When I stopped laughing thought about it, I realized what the gun was for. And I went all blah inside.

You see, last weekend we had a pretty decent storm. It blew down some big branches in our yard and flooded our creek. When Curtis went out to survey the aftermath, he realized that we had some messed-up shingles on the roof, which we assumed was from the bad weather.

But when the insurance adjuster came to look at it yesterday morning (before which I cleaned my house and made coffee and put on a bra just in case and he didn't even come in, ugh) he had a different diagnosis: raccoons.

Apparently we've got one trying to get into our attic to nest, and it's tearing through the roof to get there.

Curtis is a rare kind of dude who can adapt to any situation. He would fit right in at an upscale social event or important business meeting ... but this is also a man who was raised in a rural-Missouri community that's smaller than some high-school graduating classes. He can catch a fish with his bare hands, y'all. And I guess when it comes to dealing with the raccoon, he's going back to his country roots, where shooting stuff is always a viable answer.

Welcome to Redneckville, population The Templeton Family.

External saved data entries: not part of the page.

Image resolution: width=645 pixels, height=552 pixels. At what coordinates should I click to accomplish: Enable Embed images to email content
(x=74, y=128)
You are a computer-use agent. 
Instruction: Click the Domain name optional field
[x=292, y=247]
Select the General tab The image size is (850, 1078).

I oppose his method. But that's mostly because I tend to personify animals, or anthropomorphize them or whichever term means "to give human characteristics to non-human things." (I could look it up but you get the idea.) I glaze over the roof thing, and the piles of raccoon crap on the deck, and instead picture a motherly raccoon, like, tucking her little raccoon babies into a fluffy bed of leaves and chirping, "Mommy's going to find us a wonderful place to live, my darlings! Kisses!" and then blam!, she's coon-skin cap material.

"I look especially rugged in my faux-coonskin hat from furhatworld.com. It'd be even better with a shotgun and a steak." 

And I hate that.

But, you know, the roof. As in, we can't afford to let a raccoon ravage our shit.

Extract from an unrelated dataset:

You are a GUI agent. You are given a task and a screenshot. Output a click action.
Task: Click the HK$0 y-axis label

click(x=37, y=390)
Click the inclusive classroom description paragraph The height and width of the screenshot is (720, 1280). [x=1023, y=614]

So Curtis is determined to put an end to it in what he's deemed the most efficient (and least expensive) way. And as much as it bugs me ... *in my best Kanye West voice* ... I'ma let him finish.

Besides, raccoons are nocturnal. So considering Curtis would have to be awoken by its presence, get out of bed, put his contacts in, load the gun, and sneak up on the thing ... I'd say it's got a pretty good chance anyway.

I mean, you remember how we were with the burglar.


  1. I am so with you on personifying animals. I refuse to eat venison for that very reason. But for some reason I'm totally okay with eating pigs, chickens, and cows.

    I only personify cute animals.

  2. It was a .22 rifle and a steak. I have a shotgun already but it is to loud to shoot in the city limits at 2am.....what, with the neighbors and all.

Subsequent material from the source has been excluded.